Task brief: What you return must be the lines of the data that hold the word "badge".

(Entries provided Opens)

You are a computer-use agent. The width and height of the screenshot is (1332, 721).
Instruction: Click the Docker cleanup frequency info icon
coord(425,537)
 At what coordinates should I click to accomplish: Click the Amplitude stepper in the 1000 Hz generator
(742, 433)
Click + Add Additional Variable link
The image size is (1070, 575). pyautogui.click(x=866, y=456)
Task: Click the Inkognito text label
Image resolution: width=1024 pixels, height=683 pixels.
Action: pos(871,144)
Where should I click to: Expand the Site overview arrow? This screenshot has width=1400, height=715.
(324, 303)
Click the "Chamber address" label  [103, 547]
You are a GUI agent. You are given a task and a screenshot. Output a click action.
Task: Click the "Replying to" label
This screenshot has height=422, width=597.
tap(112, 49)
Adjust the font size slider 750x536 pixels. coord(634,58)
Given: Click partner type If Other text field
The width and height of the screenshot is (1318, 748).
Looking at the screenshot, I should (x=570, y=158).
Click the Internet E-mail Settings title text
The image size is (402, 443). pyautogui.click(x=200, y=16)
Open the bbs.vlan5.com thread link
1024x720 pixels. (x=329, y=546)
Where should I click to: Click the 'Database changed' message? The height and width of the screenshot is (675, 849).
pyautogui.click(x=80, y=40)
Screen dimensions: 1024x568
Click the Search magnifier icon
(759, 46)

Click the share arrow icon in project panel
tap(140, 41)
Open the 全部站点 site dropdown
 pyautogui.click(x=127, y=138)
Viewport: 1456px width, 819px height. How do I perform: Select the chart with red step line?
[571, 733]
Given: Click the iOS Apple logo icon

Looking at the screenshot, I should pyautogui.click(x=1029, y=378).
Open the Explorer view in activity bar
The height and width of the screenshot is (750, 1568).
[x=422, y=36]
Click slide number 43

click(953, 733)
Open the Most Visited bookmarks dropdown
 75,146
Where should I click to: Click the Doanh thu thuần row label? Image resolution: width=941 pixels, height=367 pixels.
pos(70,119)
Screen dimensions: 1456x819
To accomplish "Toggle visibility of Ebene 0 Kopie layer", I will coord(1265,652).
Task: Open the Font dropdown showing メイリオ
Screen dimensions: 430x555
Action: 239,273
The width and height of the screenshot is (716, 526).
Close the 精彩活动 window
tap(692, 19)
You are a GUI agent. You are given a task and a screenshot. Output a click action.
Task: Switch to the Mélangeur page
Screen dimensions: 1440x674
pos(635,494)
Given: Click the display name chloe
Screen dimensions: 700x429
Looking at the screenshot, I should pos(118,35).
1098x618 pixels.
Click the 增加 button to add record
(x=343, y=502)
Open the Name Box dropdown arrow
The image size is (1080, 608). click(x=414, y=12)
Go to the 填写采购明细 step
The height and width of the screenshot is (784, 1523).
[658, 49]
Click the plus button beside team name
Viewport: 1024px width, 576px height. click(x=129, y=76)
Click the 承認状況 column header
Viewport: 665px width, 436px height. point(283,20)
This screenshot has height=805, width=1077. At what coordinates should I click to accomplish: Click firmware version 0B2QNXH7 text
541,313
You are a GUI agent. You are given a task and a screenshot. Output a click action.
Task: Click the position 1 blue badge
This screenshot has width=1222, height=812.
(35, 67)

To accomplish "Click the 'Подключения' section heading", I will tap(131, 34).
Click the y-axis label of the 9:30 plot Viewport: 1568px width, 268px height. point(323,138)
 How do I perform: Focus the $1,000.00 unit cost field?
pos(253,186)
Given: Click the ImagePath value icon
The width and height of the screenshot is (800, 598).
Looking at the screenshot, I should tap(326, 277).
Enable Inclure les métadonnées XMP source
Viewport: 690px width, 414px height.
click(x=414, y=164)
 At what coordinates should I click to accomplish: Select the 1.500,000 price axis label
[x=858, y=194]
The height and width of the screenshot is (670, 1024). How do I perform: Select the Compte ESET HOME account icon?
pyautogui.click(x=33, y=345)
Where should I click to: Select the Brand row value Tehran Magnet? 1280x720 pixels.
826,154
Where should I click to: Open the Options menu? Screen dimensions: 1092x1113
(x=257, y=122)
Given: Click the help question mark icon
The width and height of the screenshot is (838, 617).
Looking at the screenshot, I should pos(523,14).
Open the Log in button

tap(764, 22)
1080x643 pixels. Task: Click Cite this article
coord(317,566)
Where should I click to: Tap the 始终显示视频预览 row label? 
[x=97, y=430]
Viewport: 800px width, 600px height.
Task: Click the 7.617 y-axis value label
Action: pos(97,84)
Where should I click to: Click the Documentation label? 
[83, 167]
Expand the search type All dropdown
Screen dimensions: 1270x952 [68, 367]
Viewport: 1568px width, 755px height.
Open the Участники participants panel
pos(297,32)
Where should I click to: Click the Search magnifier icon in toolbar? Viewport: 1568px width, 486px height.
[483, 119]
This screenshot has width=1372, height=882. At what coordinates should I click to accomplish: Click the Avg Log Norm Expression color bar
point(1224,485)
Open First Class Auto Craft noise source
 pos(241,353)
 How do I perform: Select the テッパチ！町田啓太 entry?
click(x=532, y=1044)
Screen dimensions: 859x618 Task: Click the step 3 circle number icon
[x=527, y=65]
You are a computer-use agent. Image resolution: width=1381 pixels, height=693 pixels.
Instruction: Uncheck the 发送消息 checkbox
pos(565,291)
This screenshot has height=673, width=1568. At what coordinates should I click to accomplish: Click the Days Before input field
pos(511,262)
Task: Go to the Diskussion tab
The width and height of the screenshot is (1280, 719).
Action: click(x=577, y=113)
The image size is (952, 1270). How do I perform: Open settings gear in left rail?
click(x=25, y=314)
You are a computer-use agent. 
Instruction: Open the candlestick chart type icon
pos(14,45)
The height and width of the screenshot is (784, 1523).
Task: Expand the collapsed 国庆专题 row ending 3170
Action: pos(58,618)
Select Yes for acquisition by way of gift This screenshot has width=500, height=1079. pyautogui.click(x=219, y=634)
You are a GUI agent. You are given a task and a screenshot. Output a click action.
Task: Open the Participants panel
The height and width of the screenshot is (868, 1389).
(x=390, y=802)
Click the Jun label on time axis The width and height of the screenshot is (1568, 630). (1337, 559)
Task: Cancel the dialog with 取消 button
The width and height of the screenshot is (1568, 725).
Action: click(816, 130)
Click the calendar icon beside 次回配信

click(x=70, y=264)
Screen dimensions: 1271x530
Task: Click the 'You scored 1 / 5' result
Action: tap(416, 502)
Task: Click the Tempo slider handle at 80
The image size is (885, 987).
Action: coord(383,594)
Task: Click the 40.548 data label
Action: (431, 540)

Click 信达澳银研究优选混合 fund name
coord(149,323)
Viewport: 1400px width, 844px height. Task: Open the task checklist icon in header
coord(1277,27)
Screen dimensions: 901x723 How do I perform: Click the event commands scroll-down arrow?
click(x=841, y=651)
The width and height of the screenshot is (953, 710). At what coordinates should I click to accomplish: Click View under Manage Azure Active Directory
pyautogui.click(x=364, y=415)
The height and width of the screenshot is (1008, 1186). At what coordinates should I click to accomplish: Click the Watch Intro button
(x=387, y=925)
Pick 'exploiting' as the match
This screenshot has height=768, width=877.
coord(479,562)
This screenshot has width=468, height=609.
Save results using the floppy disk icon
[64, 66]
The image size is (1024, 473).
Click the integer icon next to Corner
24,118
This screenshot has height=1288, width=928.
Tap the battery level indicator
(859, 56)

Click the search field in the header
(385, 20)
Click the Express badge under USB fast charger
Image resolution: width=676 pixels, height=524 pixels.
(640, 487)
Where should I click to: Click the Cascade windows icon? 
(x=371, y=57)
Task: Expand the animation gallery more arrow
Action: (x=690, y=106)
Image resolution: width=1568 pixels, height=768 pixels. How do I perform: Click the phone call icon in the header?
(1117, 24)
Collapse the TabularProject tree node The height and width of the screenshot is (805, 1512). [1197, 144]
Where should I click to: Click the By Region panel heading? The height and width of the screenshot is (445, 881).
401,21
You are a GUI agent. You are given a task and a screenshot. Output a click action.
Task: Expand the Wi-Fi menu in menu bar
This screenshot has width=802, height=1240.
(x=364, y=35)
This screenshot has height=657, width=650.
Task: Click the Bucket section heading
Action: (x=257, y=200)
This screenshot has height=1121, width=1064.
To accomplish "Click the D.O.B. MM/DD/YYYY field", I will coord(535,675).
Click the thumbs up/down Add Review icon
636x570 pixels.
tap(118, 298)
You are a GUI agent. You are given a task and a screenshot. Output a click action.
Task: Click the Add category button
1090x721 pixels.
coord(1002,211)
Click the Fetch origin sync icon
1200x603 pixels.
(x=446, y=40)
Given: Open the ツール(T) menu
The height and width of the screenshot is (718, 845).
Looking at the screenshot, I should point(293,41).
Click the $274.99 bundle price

(Entries provided Closes)

Completed exercise:
Task: Click the position 1 blue badge
Click the Express badge under USB fast charger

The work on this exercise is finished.